Directions: Reproduce the items word for word, from the line containing "The width and height of the screenshot is (1064, 1135)." through the last of the items, both ends included. Omit the pictures.

[BEGIN]

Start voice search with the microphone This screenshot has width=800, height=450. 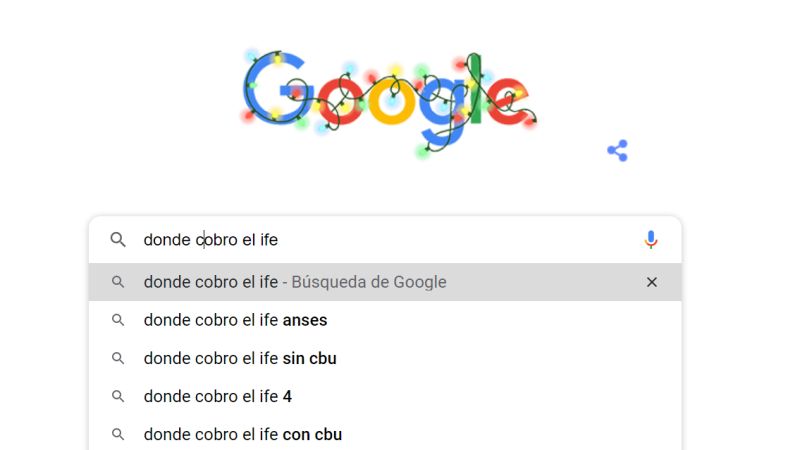click(651, 240)
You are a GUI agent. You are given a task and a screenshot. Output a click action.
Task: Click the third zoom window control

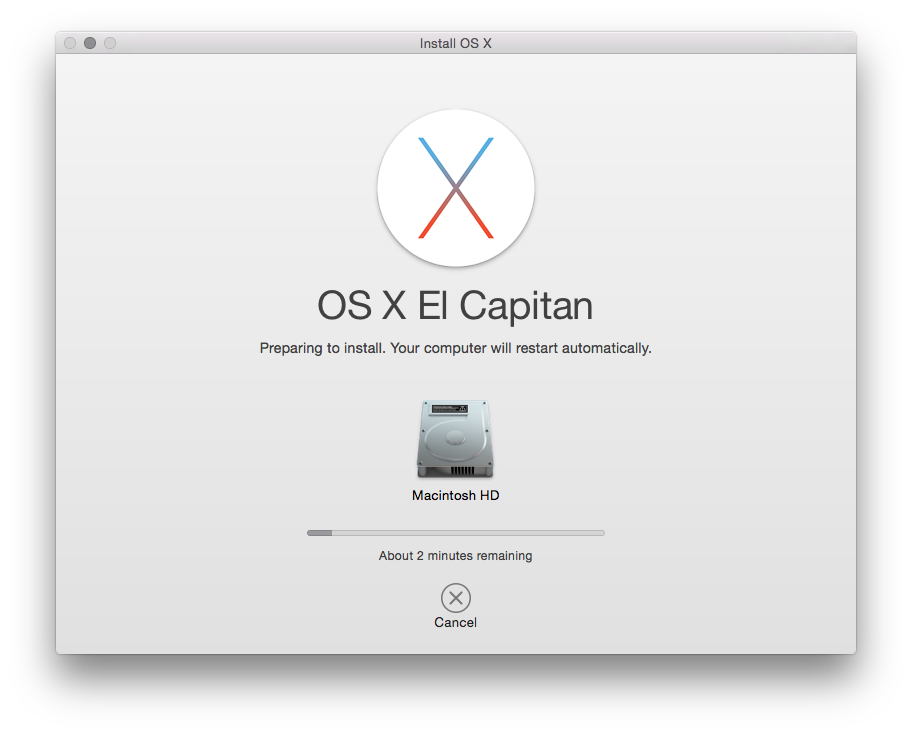click(110, 43)
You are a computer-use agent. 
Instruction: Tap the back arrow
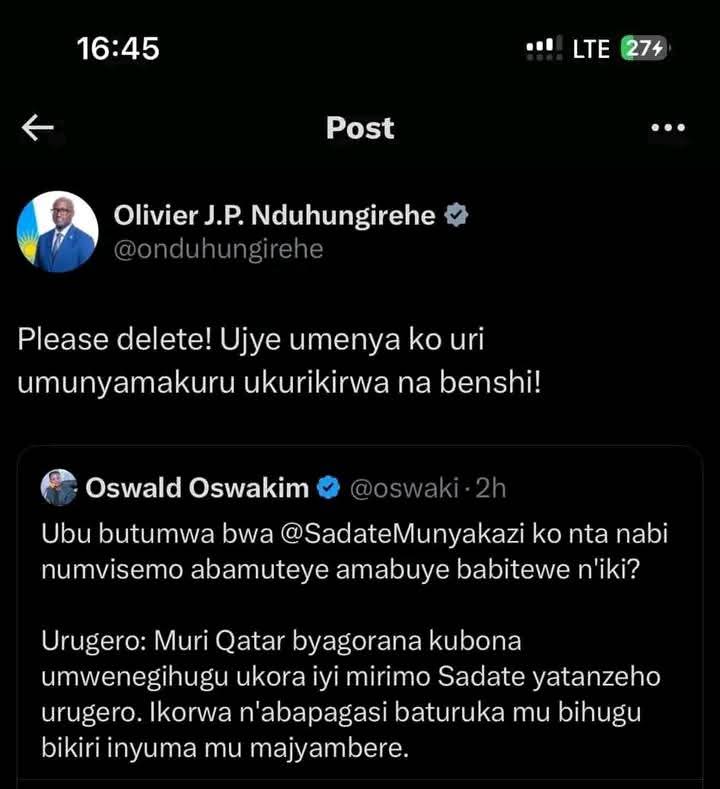(38, 127)
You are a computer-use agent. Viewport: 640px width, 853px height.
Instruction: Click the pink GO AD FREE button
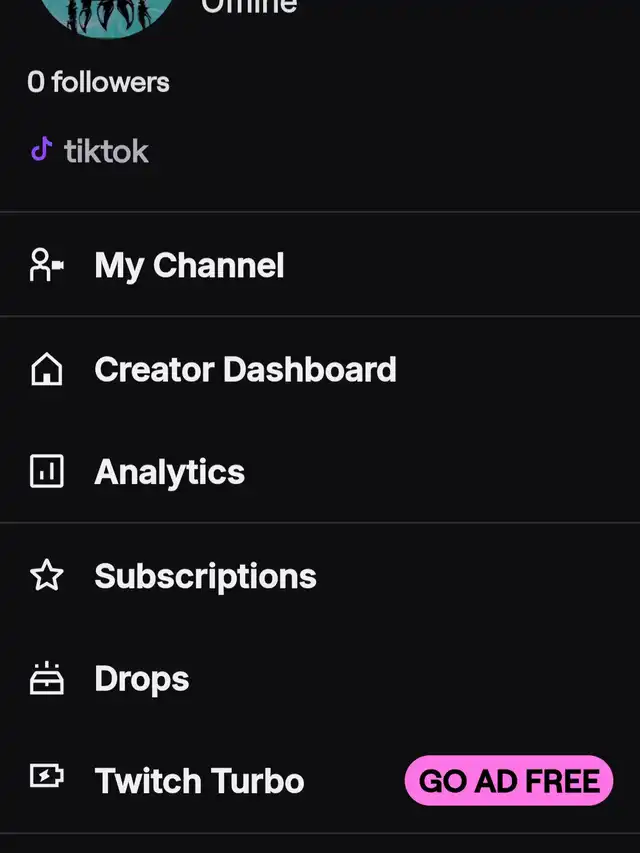point(509,780)
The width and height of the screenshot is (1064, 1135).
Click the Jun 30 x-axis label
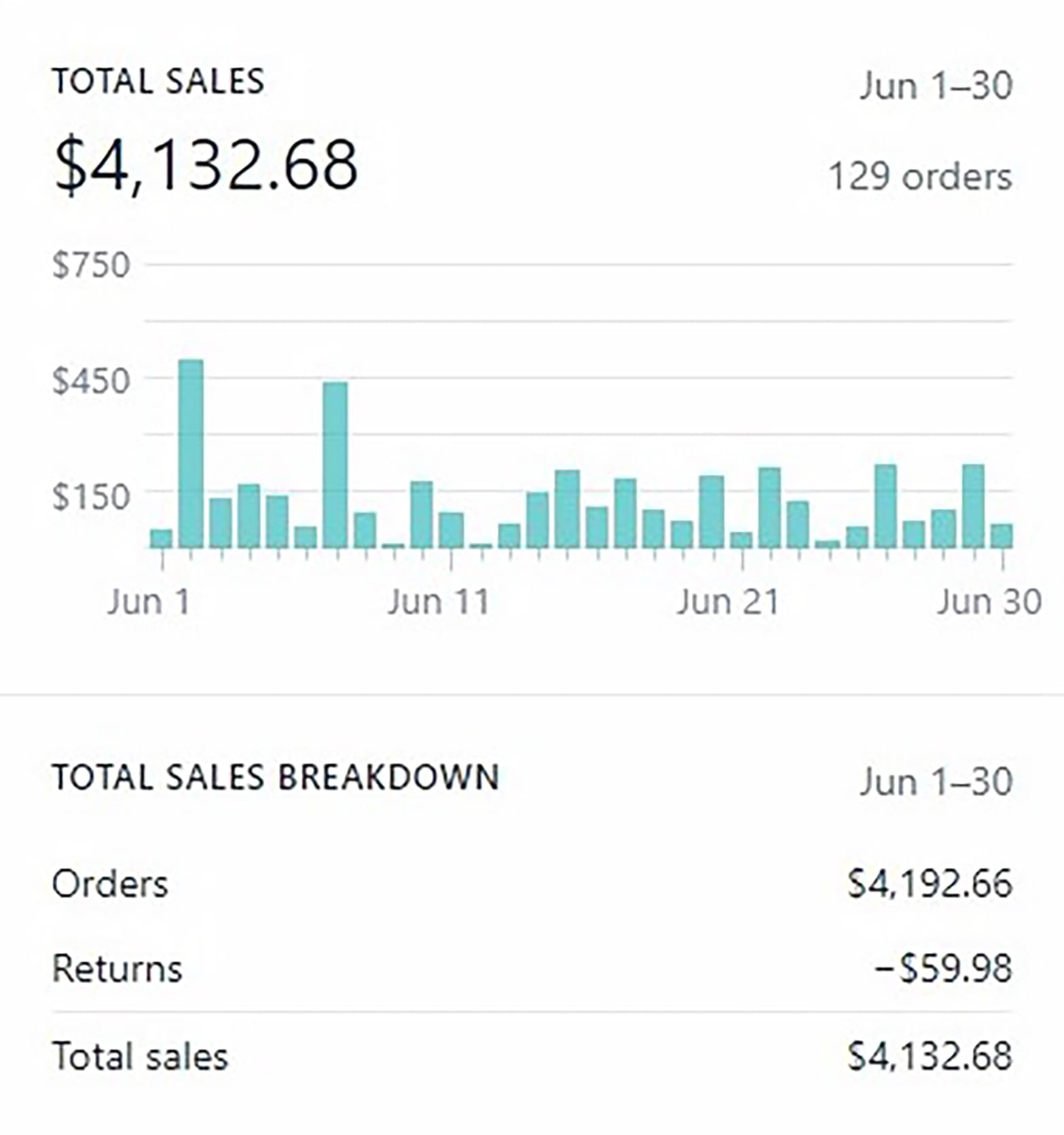tap(989, 602)
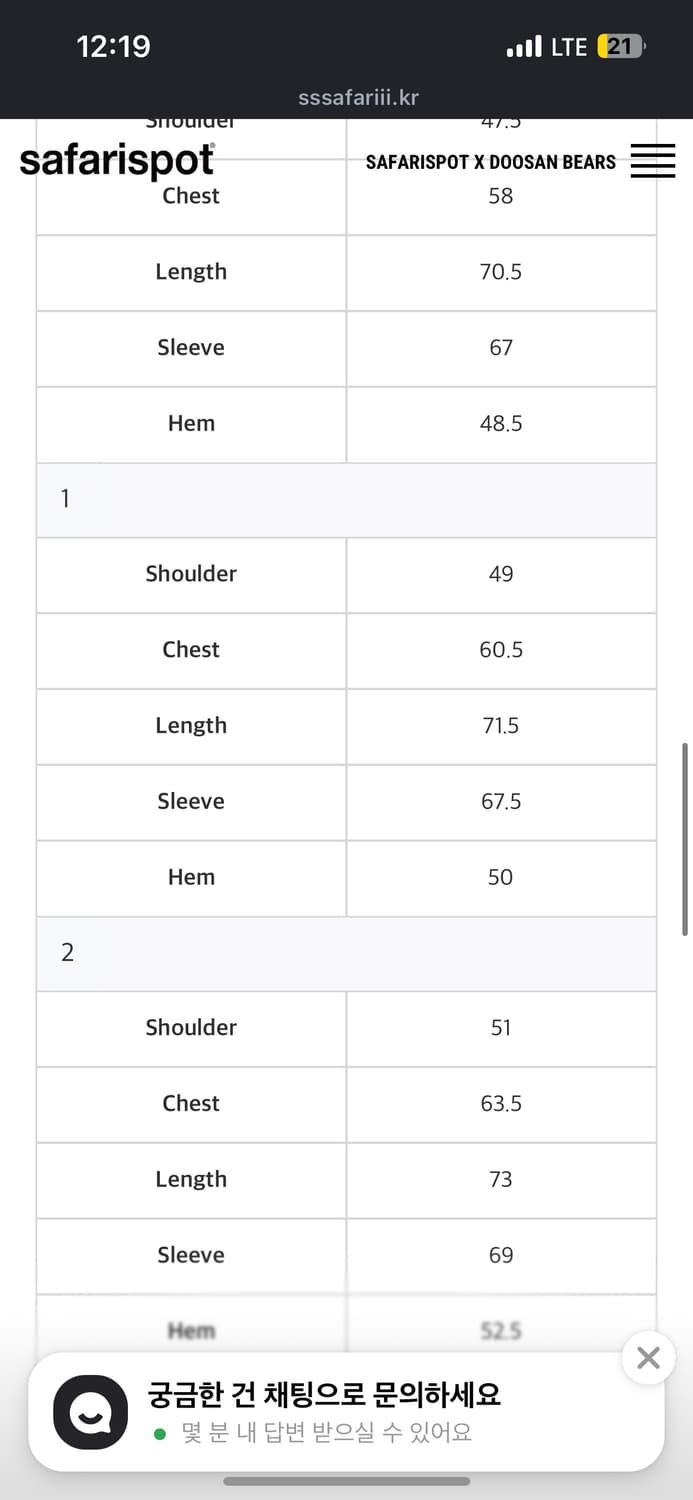Tap the home indicator bar at bottom
The width and height of the screenshot is (693, 1500).
coord(346,1481)
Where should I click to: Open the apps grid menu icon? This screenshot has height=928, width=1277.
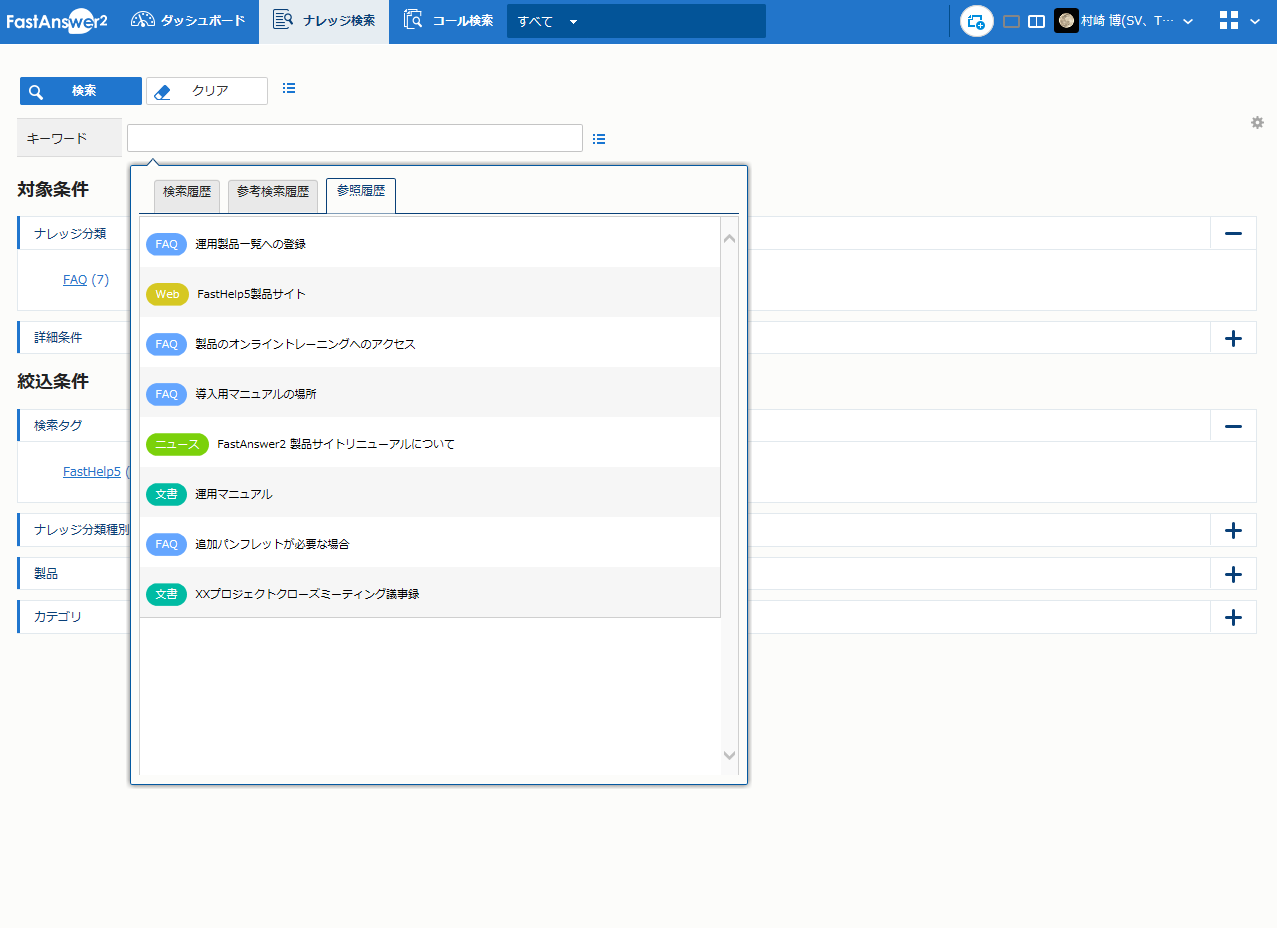tap(1229, 21)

[END]

Answer to the task:
The width and height of the screenshot is (1064, 1135).
Click the Jun 30 x-axis label
tap(989, 602)
Tap the home indicator bar at bottom
The width and height of the screenshot is (693, 1500).
coord(346,1481)
Where should I click to: Open the apps grid menu icon? This screenshot has height=928, width=1277.
tap(1229, 21)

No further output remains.